> [OBJETIVO DO EXERCÍCIO]
Prossiga o texto sobre a proibição de bebidas alcoólicas em estádios, começando logo após a última frase apresentada.

> [TRECHO PARA LEITURA]
▼

O caso teve origem em uma ação movida por um clube da capital, que buscava autorização para vender bebidas alcoólicas em seu estádio. Ao apreciar o pedido, a 2ª Câmara de Direito Público suscitou o incidente de inconstitucionalidade, que foi encaminhado ao Órgão Especial, mas julgado improcedente.

No voto, o relator, desembargador Renato Sartorelli, citou a Lei 10.671/2003, que dispõe sobre o Estatuto de Defesa do Torcedor e proíbe em seu artigo 13-A (incluído pela Lei 12.299/2010), o porte de bebidas suscetíveis de gerar ou possibilitar a prática de atos de violência em recintos esportivos.

“O artigo 13-A não particulariza quais seriam as bebidas de acesso proibido, traçando linhas gerais sobre as condições de ingresso e permanência do torcedor em recintos esportivos, incumbindo aos Estados-membros a adequação da legislação às peculiaridades locais, definindo quais bebidas são proibidas, tudo em homenagem à competência concorrente complementar do legislador estadual consagrada pelo texto constitucional”, disse.

Sartorelli também citou entendimento do TJ-SP de que a medida amplia a segurança dos torcedores, “promovendo a defesa desses grupos de consumidores, assim como de outras pessoas que estejam direta ou indiretamente envolvidas no evento, constituindo legítima expressão da competência normativa concorrente do Estado de São Paulo”.

O relator citou inúmeros julgamentos em que o Órgão Especial reconheceu a inconstitucionalidade de leis municipais que permitiam a venda de bebidas alcoólicas nos estádios em razão da proibição prevista em norma estadual. Ele também indicou precedentes em que o STF reconheceu a autonomia dos estados para decidir pela proibição ou liberação de bebidas alcoólicas em eventos esportivos.

▲

> [DADOS COLETADOS]
▼

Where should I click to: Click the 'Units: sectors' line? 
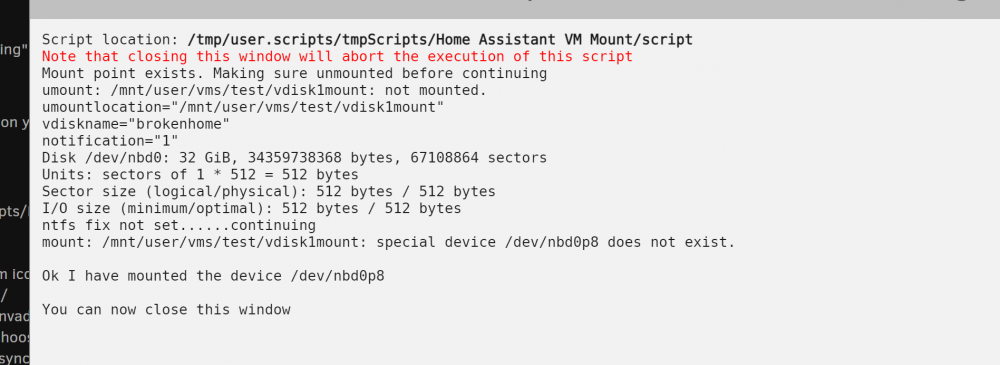(200, 174)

▲

> [RESULTADO]
“Logo, tendo a jurisprudência do Pretório Excelso enfatizado a autonomia dos Estados-membros para dispor sobre o tema em questão, não se vislumbra qualquer vício de inconstitucionalidade no artigo 5º, inciso I, da Lei  9.470/1996 do Estado de São Paulo, resultando de opção legítima do legislador estadual à luz das especificidades locais”, completou Sartorelli.

O magistrado afastou o argumento de que a proibição poderia ferir o princípio da isonomia ou da livre concorrência, ou até mesmo interesses comerciais dos clubes de futebol e da indústria de bebidas alcoólicas. Para ele, essas questões não devem se sobrepor à política de segurança pública em vigor no estado.

“É inegável o efeito negativo do álcool sobre o comportamento humano, sendo de conhecimento geral a existência de episódios de violência associados a eventos esportivos, afigurando-se absolutamente despropositado invocar violação ao princípio da isonomia e da livre concorrência ou eventuais interesses comerciais e de arrecadação da indústria de bebidas alcóolicas e dos clubes em detrimento de norma protetiva da segurança de consumidores-torcedores, legitimamente editada pelo Estado-membro e reproduzida na capital”, pontuou.

Interferência indevida do Judiciário


Sartorelli afirmou que a proibição não impede por completo a atividade econômica da indústria de bebidas alcoólicas ou dos clubes de futebol, uma vez que a norma atinge apenas os estádios e ginásios de esportes, não tendo o condão de impedir a atividade-fim dos clubes responsáveis pelos recintos esportivos.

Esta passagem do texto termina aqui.